### Material for this exercise
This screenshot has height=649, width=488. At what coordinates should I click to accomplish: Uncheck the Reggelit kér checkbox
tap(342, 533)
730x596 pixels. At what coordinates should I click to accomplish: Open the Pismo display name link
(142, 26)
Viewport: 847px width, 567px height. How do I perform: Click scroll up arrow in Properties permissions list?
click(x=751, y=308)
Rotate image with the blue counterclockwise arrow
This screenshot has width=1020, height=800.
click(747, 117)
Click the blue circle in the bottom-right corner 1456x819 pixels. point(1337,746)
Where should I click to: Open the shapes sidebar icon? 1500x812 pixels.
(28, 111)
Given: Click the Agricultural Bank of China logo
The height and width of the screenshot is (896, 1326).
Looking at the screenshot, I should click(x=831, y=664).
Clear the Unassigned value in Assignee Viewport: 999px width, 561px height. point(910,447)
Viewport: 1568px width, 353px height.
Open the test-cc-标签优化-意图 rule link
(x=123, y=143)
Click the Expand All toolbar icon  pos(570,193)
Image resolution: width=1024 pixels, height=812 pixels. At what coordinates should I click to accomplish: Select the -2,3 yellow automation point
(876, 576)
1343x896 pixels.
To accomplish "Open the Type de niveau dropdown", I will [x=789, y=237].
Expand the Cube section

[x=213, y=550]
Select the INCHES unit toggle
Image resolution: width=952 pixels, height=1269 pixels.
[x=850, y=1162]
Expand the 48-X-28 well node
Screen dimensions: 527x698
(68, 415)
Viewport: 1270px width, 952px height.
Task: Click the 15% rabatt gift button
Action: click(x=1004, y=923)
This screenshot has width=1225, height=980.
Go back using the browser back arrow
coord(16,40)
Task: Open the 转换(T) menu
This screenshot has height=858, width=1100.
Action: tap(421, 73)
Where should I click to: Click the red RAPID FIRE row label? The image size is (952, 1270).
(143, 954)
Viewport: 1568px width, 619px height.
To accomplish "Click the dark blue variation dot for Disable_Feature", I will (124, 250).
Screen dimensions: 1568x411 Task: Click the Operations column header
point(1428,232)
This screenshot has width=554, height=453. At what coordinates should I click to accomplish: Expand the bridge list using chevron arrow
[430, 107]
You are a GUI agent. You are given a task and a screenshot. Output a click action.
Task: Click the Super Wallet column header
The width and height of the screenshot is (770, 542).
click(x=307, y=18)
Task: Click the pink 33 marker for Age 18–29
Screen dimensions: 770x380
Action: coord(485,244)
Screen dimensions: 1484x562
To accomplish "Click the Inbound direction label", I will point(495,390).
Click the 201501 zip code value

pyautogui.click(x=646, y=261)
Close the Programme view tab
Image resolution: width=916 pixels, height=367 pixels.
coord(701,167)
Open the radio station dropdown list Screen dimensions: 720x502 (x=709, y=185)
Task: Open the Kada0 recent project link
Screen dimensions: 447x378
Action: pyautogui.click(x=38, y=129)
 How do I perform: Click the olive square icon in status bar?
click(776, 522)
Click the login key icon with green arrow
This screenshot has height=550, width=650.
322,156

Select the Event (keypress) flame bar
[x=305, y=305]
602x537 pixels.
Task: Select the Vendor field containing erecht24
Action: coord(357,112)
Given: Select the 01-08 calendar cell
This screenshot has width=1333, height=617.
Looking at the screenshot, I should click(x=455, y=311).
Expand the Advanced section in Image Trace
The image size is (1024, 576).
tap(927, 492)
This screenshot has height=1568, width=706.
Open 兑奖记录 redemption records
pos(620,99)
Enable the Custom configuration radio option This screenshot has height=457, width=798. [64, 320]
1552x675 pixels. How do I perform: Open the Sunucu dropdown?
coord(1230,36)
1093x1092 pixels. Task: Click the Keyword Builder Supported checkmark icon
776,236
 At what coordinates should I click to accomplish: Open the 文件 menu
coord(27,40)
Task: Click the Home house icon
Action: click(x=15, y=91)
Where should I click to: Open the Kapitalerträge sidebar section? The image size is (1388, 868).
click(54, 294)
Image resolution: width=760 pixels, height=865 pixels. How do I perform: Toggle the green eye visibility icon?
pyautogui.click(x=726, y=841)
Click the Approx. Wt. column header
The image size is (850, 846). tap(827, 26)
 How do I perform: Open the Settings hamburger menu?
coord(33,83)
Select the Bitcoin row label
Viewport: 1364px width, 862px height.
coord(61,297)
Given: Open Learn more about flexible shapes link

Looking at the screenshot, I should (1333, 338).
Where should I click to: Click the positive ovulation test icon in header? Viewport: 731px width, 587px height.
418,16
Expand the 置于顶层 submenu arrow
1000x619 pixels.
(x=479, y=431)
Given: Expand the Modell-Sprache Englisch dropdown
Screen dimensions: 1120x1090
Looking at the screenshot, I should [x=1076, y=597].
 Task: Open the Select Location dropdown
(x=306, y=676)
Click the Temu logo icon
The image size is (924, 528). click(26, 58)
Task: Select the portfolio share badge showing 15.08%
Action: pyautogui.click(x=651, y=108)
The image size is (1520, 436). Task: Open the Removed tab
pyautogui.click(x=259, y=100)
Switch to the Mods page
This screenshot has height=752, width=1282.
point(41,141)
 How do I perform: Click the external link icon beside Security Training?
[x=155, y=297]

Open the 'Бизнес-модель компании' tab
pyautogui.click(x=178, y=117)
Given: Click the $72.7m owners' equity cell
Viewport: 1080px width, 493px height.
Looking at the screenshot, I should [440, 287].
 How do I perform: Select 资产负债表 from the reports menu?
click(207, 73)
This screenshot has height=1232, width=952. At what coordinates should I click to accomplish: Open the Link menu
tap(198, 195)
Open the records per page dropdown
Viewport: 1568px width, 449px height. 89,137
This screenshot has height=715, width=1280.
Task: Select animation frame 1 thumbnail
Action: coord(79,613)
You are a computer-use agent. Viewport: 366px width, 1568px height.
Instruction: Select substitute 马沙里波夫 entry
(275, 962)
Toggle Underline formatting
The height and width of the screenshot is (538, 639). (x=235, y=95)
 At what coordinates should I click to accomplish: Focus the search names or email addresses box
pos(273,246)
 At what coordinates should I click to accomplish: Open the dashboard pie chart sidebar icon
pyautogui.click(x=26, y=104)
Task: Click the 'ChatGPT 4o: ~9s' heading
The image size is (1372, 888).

### Assignment
Return nothing but the lines from the start of the listing above through the line containing "Given: Click the Agricultural", exactly as given.

### Expected answer
This screenshot has height=649, width=488. At what coordinates should I click to accomplish: Uncheck the Reggelit kér checkbox
tap(342, 533)
730x596 pixels. At what coordinates should I click to accomplish: Open the Pismo display name link
(142, 26)
Viewport: 847px width, 567px height. How do I perform: Click scroll up arrow in Properties permissions list?
click(x=751, y=308)
Rotate image with the blue counterclockwise arrow
This screenshot has width=1020, height=800.
click(747, 117)
Click the blue circle in the bottom-right corner 1456x819 pixels. point(1337,746)
Where should I click to: Open the shapes sidebar icon? 1500x812 pixels.
(28, 111)
Given: Click the Agricultural Bank of China logo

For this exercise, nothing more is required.